[Extracted records]
────────────────────────────────────────

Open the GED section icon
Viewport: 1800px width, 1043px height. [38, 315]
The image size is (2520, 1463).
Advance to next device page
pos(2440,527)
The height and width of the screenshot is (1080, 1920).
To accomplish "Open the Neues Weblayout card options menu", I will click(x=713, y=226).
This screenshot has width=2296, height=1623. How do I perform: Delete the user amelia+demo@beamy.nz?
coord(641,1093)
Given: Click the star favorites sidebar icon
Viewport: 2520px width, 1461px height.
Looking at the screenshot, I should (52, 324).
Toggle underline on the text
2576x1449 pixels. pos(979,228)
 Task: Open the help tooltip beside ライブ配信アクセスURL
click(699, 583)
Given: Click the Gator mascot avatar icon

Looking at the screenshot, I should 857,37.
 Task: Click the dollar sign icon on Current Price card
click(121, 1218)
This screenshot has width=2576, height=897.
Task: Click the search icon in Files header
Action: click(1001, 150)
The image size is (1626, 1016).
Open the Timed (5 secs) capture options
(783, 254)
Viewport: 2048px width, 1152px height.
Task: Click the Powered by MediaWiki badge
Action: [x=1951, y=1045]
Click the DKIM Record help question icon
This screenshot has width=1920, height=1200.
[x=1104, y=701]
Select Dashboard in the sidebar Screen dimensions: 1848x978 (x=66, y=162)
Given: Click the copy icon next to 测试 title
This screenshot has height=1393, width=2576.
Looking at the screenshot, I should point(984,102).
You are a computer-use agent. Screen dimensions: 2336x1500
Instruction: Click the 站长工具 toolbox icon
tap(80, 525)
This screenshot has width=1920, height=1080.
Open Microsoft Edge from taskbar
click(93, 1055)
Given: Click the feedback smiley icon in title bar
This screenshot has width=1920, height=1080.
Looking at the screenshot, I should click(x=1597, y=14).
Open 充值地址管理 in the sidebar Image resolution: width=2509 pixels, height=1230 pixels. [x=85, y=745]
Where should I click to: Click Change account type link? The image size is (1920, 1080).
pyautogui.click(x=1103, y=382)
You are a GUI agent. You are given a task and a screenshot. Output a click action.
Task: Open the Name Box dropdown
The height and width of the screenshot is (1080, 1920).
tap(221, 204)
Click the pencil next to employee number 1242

────────────────────────────────────────

#### The task
Copy exactly the lines from the top of the entries through the line with "Task: Open the Name Box dropdown" in it, please, keeping both ends and adding nothing.

#### Result
Open the GED section icon
Viewport: 1800px width, 1043px height. [38, 315]
The image size is (2520, 1463).
Advance to next device page
pos(2440,527)
The height and width of the screenshot is (1080, 1920).
To accomplish "Open the Neues Weblayout card options menu", I will click(x=713, y=226).
This screenshot has width=2296, height=1623. How do I perform: Delete the user amelia+demo@beamy.nz?
coord(641,1093)
Given: Click the star favorites sidebar icon
Viewport: 2520px width, 1461px height.
Looking at the screenshot, I should (52, 324).
Toggle underline on the text
2576x1449 pixels. pos(979,228)
 Task: Open the help tooltip beside ライブ配信アクセスURL
click(699, 583)
Given: Click the Gator mascot avatar icon

Looking at the screenshot, I should 857,37.
 Task: Click the dollar sign icon on Current Price card
click(121, 1218)
This screenshot has width=2576, height=897.
Task: Click the search icon in Files header
Action: click(1001, 150)
The image size is (1626, 1016).
Open the Timed (5 secs) capture options
(783, 254)
Viewport: 2048px width, 1152px height.
Task: Click the Powered by MediaWiki badge
Action: [x=1951, y=1045]
Click the DKIM Record help question icon
This screenshot has width=1920, height=1200.
[x=1104, y=701]
Select Dashboard in the sidebar Screen dimensions: 1848x978 (x=66, y=162)
Given: Click the copy icon next to 测试 title
This screenshot has height=1393, width=2576.
Looking at the screenshot, I should point(984,102).
You are a computer-use agent. Screen dimensions: 2336x1500
Instruction: Click the 站长工具 toolbox icon
tap(80, 525)
This screenshot has width=1920, height=1080.
Open Microsoft Edge from taskbar
click(93, 1055)
Given: Click the feedback smiley icon in title bar
This screenshot has width=1920, height=1080.
Looking at the screenshot, I should click(x=1597, y=14).
Open 充值地址管理 in the sidebar Image resolution: width=2509 pixels, height=1230 pixels. [x=85, y=745]
Where should I click to: Click Change account type link? The image size is (1920, 1080).
pyautogui.click(x=1103, y=382)
You are a GUI agent. You are given a task and a screenshot. Output a click action.
Task: Open the Name Box dropdown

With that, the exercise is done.